[pgpool-hackers: 2509] Re: New Feature with patch: Quorum and Consensus for backend failover

Fri Aug 25 21:05:28 JST 2017

> On Fri, Aug 25, 2017 at 12:53 PM, Tatsuo Ishii <ishii at sraoss.co.jp> wrote:
> 
>> Usama,
>>
>> With the new patch, the regression tests all passed.
>>
> 
> Glad to hear that :-)
> Did you had a chance to look at the node quarantine state I added. What are
> your thoughts on that ?

I'm going to look into the patch this weekend.

Best regards,
--
Tatsuo Ishii
SRA OSS, Inc. Japan
English: http://www.sraoss.co.jp/index_en.php
Japanese:http://www.sraoss.co.jp

>> > Hi Ishii-San
>> >
>> > Please fine the updated patch, It fixes the regression issue you were
>> > facing and also another bug which I encountered during my testing.
>> >
>> > -- Adding Yugo to the thread,
>> > Hi Yugo,
>> >
>> > Since you are an expert of watchdog feature, So I thought you might have
>> > something to say especially regarding the discussion points mentioned in
>> > the initial mail.
>> >
>> >
>> > Thanks
>> > Best Regards
>> > Muhammad Usama
>> >
>> >
>> > On Thu, Aug 24, 2017 at 11:25 AM, Muhammad Usama <m.usama at gmail.com>
>> wrote:
>> >
>> >>
>> >>
>> >> On Thu, Aug 24, 2017 at 4:34 AM, Tatsuo Ishii <ishii at sraoss.co.jp>
>> wrote:
>> >>
>> >>> After applying the patch, many of regression tests fail. It seems
>> >>> pgpool.conf.sample has bogus comment which causes the pgpool.conf
>> >>> parser to complain parse error.

**Extracted information**

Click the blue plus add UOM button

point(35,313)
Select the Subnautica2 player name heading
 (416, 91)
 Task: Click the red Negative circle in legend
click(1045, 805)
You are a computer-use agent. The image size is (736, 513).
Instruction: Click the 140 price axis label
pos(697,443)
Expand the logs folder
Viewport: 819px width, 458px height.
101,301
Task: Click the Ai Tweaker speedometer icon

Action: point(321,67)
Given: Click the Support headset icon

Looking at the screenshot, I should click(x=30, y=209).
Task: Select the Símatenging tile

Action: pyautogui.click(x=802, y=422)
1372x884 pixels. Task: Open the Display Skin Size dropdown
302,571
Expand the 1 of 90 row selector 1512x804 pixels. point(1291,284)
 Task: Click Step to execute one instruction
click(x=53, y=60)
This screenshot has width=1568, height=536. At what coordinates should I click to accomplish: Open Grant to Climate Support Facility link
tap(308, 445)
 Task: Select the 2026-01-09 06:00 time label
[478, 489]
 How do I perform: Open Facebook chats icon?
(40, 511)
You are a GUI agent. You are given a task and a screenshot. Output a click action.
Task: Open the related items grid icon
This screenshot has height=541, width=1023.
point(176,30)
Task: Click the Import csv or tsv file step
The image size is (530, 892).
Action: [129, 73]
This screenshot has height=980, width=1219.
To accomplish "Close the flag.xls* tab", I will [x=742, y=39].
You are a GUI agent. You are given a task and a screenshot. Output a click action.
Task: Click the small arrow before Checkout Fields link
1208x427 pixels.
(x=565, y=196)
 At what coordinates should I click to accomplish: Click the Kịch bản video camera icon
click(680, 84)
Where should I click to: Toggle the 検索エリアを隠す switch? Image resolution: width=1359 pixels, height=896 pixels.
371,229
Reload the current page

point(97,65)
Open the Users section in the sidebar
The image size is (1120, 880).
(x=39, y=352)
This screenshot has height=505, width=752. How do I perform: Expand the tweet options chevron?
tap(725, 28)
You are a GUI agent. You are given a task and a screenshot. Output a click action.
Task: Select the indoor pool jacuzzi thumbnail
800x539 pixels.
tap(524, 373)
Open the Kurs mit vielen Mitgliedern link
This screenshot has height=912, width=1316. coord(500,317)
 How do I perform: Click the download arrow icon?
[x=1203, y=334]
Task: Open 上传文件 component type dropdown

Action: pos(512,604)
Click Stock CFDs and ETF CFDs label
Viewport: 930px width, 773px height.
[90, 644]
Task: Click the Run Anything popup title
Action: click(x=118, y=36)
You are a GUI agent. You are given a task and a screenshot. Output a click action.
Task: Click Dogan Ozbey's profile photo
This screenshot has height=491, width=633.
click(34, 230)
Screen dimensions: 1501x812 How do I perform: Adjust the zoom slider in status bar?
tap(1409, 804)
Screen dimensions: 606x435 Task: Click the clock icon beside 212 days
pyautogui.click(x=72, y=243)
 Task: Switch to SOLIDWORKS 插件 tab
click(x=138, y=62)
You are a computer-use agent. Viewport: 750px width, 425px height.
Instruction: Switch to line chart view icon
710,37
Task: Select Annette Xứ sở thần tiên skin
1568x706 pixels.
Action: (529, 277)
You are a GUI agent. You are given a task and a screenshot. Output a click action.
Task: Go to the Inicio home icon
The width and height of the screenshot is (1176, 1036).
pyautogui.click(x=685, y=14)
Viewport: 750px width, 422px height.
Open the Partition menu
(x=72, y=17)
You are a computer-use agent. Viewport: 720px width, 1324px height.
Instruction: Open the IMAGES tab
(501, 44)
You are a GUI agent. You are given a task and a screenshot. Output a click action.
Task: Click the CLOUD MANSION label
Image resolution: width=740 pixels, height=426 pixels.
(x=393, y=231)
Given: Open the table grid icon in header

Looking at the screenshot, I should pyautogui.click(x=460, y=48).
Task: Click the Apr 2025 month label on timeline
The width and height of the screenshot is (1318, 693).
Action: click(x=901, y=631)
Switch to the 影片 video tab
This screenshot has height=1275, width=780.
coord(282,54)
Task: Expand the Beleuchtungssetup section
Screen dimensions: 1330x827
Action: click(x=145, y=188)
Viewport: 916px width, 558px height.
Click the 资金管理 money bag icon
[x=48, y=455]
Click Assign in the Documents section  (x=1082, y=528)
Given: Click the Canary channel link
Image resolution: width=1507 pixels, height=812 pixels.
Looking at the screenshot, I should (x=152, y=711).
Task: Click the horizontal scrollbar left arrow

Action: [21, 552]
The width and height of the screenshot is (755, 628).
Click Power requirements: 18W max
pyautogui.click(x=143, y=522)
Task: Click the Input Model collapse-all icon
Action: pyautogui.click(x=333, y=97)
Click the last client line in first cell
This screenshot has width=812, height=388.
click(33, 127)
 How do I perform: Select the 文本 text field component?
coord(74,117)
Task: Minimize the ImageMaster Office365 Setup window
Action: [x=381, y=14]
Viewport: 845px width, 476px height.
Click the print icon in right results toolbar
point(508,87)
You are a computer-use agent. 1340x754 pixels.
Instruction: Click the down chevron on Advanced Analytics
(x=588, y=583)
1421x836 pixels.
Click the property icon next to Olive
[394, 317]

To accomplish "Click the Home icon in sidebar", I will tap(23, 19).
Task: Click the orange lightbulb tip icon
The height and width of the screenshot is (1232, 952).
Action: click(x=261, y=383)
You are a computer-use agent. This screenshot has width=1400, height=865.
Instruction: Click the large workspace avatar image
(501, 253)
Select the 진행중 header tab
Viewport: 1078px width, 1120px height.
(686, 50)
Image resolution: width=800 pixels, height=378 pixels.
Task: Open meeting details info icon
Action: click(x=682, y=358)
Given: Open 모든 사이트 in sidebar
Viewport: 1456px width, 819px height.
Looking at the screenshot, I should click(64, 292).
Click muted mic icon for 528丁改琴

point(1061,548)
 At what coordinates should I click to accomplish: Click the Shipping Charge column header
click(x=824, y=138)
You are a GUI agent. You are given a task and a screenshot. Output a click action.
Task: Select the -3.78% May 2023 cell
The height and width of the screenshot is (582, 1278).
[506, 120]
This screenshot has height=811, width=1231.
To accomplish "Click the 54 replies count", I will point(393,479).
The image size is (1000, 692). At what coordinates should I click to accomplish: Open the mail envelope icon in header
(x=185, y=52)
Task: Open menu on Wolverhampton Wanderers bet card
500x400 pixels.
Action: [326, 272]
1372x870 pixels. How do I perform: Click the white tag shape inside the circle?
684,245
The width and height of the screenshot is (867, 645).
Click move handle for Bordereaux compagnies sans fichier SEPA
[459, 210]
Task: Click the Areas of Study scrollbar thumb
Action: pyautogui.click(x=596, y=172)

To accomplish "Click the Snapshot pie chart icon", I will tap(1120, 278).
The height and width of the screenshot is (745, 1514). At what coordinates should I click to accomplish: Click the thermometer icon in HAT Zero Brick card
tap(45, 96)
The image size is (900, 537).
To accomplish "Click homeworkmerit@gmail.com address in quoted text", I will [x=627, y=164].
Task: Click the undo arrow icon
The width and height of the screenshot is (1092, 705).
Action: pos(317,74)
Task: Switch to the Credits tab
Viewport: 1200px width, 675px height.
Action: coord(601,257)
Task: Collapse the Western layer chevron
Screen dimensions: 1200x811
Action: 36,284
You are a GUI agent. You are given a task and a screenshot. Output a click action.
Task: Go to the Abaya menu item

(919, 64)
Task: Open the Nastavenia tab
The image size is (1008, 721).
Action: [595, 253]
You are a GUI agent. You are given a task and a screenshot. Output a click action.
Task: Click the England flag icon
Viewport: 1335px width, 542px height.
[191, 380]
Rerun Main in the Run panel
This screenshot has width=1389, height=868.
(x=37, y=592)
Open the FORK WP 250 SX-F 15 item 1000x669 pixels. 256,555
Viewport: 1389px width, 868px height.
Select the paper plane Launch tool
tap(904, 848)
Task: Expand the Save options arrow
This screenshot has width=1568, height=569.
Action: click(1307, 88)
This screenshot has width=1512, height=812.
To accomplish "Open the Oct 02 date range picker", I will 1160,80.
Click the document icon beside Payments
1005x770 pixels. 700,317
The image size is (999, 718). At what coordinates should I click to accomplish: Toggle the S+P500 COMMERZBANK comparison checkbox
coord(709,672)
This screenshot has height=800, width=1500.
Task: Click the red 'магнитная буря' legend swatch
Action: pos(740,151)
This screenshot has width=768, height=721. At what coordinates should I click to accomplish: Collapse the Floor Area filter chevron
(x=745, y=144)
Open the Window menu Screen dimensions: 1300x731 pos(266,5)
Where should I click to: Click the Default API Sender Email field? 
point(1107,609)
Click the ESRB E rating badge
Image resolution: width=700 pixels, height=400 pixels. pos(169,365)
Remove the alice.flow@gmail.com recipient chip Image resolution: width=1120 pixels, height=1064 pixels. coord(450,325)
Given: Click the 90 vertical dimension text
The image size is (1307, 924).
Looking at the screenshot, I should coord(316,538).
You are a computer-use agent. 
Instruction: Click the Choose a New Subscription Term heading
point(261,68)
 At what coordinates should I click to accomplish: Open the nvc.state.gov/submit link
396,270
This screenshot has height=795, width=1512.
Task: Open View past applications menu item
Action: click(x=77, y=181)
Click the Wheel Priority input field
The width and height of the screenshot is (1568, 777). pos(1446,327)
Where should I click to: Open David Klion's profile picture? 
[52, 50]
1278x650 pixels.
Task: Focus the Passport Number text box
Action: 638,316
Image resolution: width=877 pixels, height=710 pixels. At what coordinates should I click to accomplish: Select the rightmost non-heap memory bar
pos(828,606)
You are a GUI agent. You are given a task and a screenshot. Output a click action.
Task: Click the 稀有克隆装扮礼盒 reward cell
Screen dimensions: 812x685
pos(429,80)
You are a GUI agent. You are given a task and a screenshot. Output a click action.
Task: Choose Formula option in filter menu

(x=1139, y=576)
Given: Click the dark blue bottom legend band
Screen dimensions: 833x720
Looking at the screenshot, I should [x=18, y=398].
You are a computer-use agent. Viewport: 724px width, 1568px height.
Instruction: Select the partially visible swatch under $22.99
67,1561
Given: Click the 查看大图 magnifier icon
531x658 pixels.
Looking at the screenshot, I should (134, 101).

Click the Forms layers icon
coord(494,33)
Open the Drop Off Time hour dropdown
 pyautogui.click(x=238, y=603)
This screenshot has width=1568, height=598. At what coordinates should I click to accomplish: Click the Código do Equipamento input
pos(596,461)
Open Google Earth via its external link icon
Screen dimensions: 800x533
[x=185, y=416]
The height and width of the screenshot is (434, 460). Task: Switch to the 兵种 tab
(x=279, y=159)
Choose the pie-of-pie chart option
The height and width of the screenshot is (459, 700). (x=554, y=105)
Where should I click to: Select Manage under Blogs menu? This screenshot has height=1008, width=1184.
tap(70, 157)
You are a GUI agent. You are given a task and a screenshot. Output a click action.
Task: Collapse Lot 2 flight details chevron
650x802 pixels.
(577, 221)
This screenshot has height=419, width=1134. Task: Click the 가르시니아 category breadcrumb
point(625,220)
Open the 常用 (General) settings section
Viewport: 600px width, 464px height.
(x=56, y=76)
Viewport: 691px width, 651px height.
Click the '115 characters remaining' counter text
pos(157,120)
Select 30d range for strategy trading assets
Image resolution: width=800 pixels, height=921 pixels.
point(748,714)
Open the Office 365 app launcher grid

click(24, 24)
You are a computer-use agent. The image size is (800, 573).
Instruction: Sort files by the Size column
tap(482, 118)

**Written exercise**
Can you quote the pgpool mailing-list message above word for word, starting with "I'm going to" and going on through "during my testing."?

**Written response**
I'm going to look into the patch this weekend.

Best regards,
--
Tatsuo Ishii
SRA OSS, Inc. Japan
English: http://www.sraoss.co.jp/index_en.php
Japanese:http://www.sraoss.co.jp

>> > Hi Ishii-San
>> >
>> > Please fine the updated patch, It fixes the regression issue you were
>> > facing and also another bug which I encountered during my testing.